Although the matter is not free from doubt, there is a good argument that as a legal matter these private agreements do not have to be filed with state commissions to the extent they involve network elements no longer subject to FCC access requirements. There is no doubt, however, that if the agreements are required to be filed publicly and are subject to an undefined “public interest” review by the state regulators, the commercial negotiations that the FCC commissioners (and even many state commissioners) say they want to see succeed, will, in fact, likely be doomed because the incentive to negotiate will be severely diminished.

If negotiated agreements are required to be filed at all, at a minimum state regulators should use existing authority to protect the confidentiality of commercially sensitive terms and conditions. And they should presume that such individually negotiated agreements are in the public interest. After all, the ability of private parties to negotiate binding agreements specifically tailored to meet their individual needs is at the heart of an unregulated competitive marketplace. Such agreements provide long-term stability that facilitates sound business planning. It is no accident that the SBC/Sage and the Qwest/Covad agreements are for seven and three years respectively.

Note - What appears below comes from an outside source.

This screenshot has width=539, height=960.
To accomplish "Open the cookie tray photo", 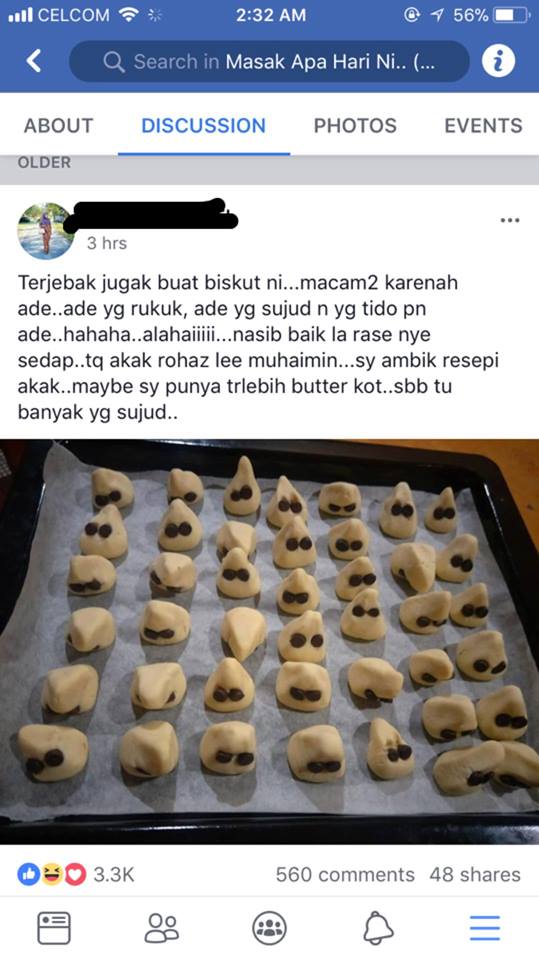I will [x=270, y=641].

The D.C. Circuit decision has opened a window of opportunity for escape from the regulatory and litigation morass that has prevailed since the 1996 Telecom Act was passed. But if regulators act as if nothing has really changed, then nothing will. It’s past time for regulators to abandon last century’s public-utility model in favor of a market-oriented regime in which industry participants have the freedom to contract so, like others in a competitive marketplace, they can decide for themselves how to best meet their customers’ needs through voluntary agreements.

Randolph J. May is senior fellow and director of communications-policy studies at the Progress & Freedom Foundation. James L. Gattuso is research fellow in regulatory policy at the Heritage Foundation. Adam Thierer is director of telecommunications studies at Cato Institute. The views expressed are their own.